Adaptive rounding¶
Context¶
Adaptive rounding (AdaRound) is a rounding mechanism for model weights designed to adapt to the data to improve the accuracy of the quantized model.
By default, AIMET uses nearest rounding for quantization, in which weight values are quantized to the nearest integer value. However, AdaRound uses training data to choose how to round quantized weights. This rounding technique improves the quantized model’s accuracy in many cases.
The following figures illustrates how AdaRound might change the rounding of a quantized value.

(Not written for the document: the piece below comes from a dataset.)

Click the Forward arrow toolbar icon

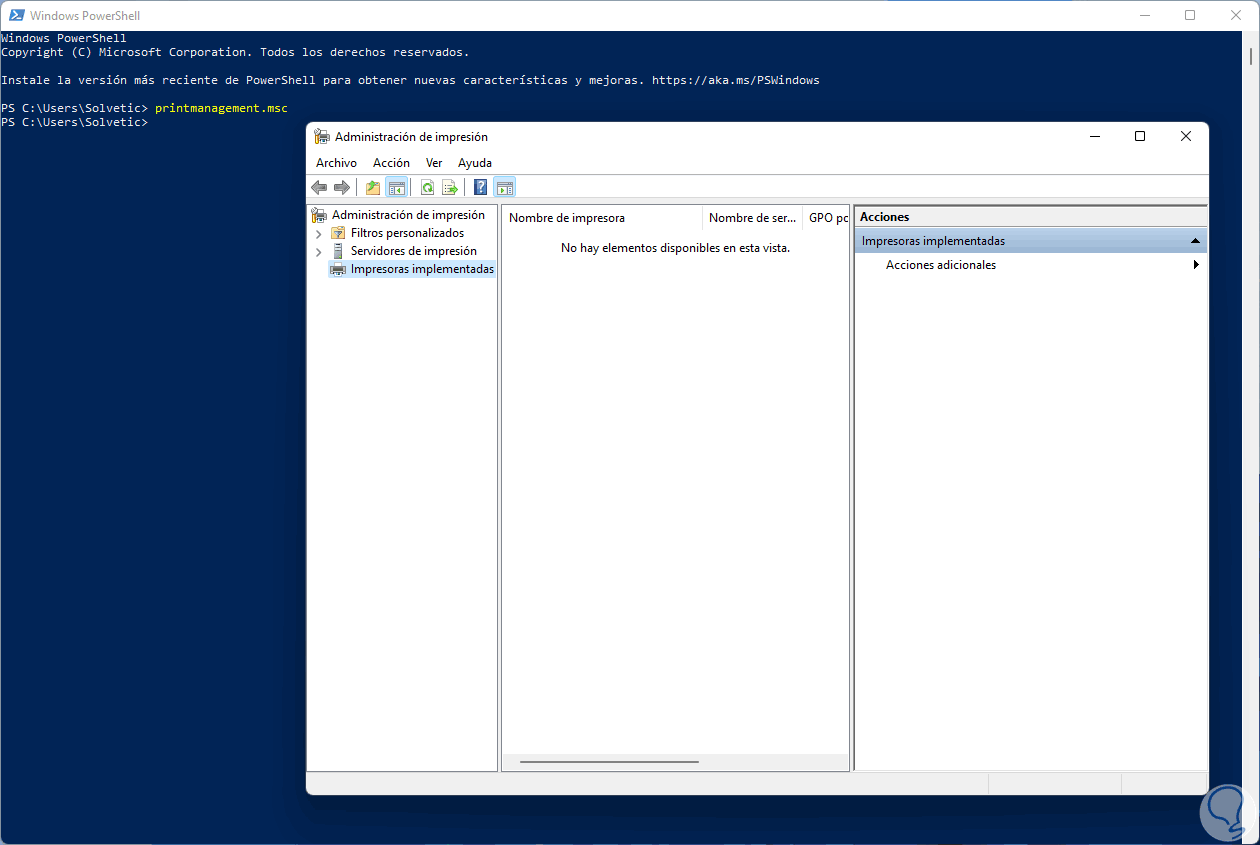[x=342, y=187]
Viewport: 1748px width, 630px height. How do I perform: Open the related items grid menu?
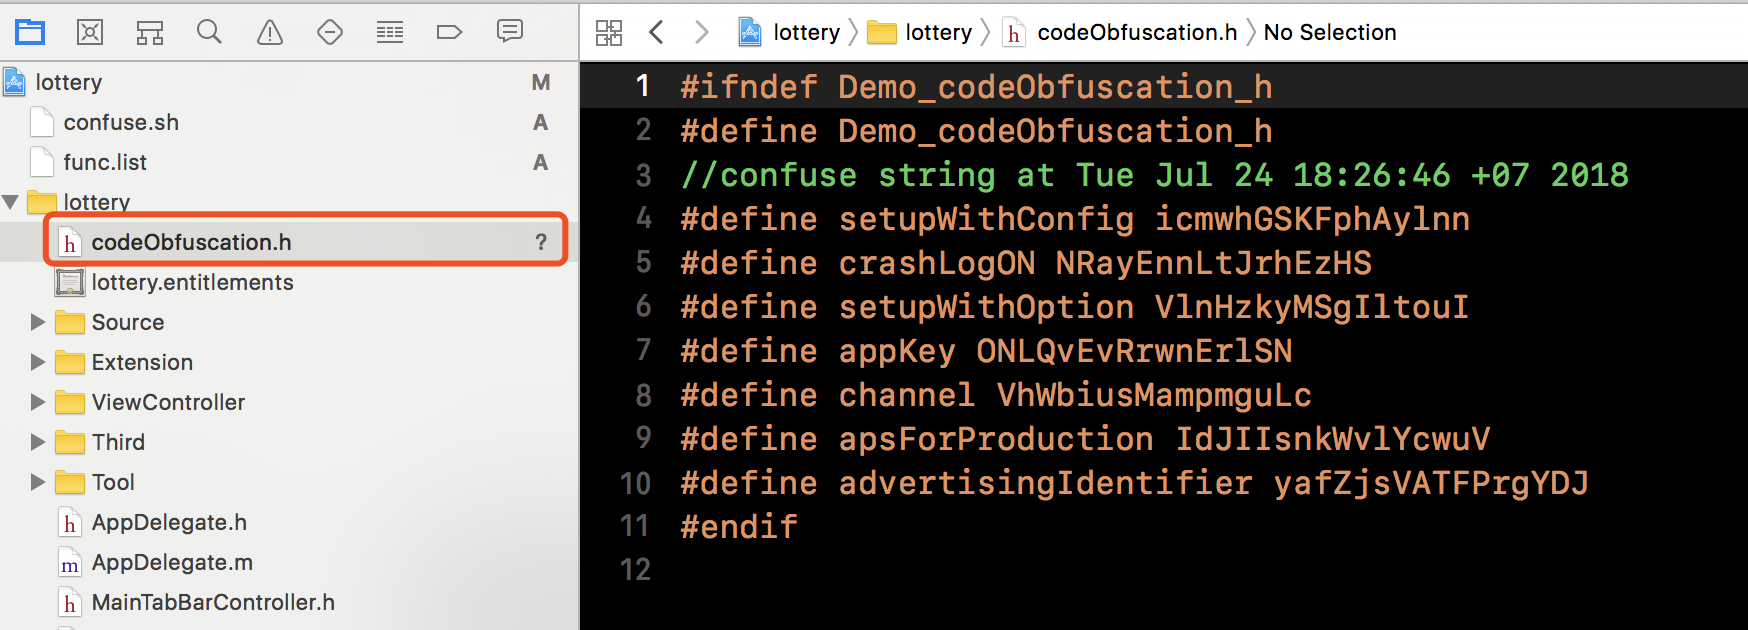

See the Optimization User Guide for a discussion of the recommended sequence of all quantization techniques.
Complementary techniques¶
As a standalone, AdaRound can yield a significant improvement in performance. If you’d like to layer other techniques with AdaRound, it is recommended to apply AdaRound:
After batch norm folding (BNF) and cross layer equalization (CLE): Applying these techniques first can improve the accuracy gained using AdaRound.
Before quantization aware training (QAT): AdaRound serves as a well-disciplined weights initialization method for QAT
Hyper parameters¶
A number of hyper parameters used during AdaRound optimization are exposed in the API. The default values of some of these parameters tend to lead to stable results and we recommend that you not change them.
Use the following guideline for adjusting hyper parameters with AdaRound.
- Hyper Parameters to be changed at will
Number of batches. AdaRound should see 500-1000 images. Loader batch size times number of batches gives the number of images. For example if the data loader batch size is 64, set 16 batches to yield 1024 images.
Number of iterations. Default is 10,000.
- Hyper Parameters to be changed with caution
Regularization parameter. Default is 0.01.
- Hyper Parameters to avoid changing
Beta range. Leave the value at the default of (20, 2).
Warm start period. Leave at the default value, 20%.
You can learn more about the AdaRound parameters here
Workflow¶
Prerequisites¶
To use AdaRound, you must:
Load a trained model
Create a training or validation dataloader for the model
Workflow¶
Setup¶
import torch
from torchvision.models import mobilenet_v2
from torch.utils.data import DataLoader
from datasets import load_dataset
from evaluate import evaluator
# General setup that can be changed as needed
device = "cuda:0" if torch.cuda.is_available() else "cpu"
model = mobilenet_v2(pretrained=True).eval().to(device)
num_batches = 32
data = load_dataset('imagenet-1k', streaming=True, split="train")
data_loader = DataLoader(data, batch_size=num_batches, num_workers = 4)
dummy_input = torch.randn(1, 3, 224, 224).to(device)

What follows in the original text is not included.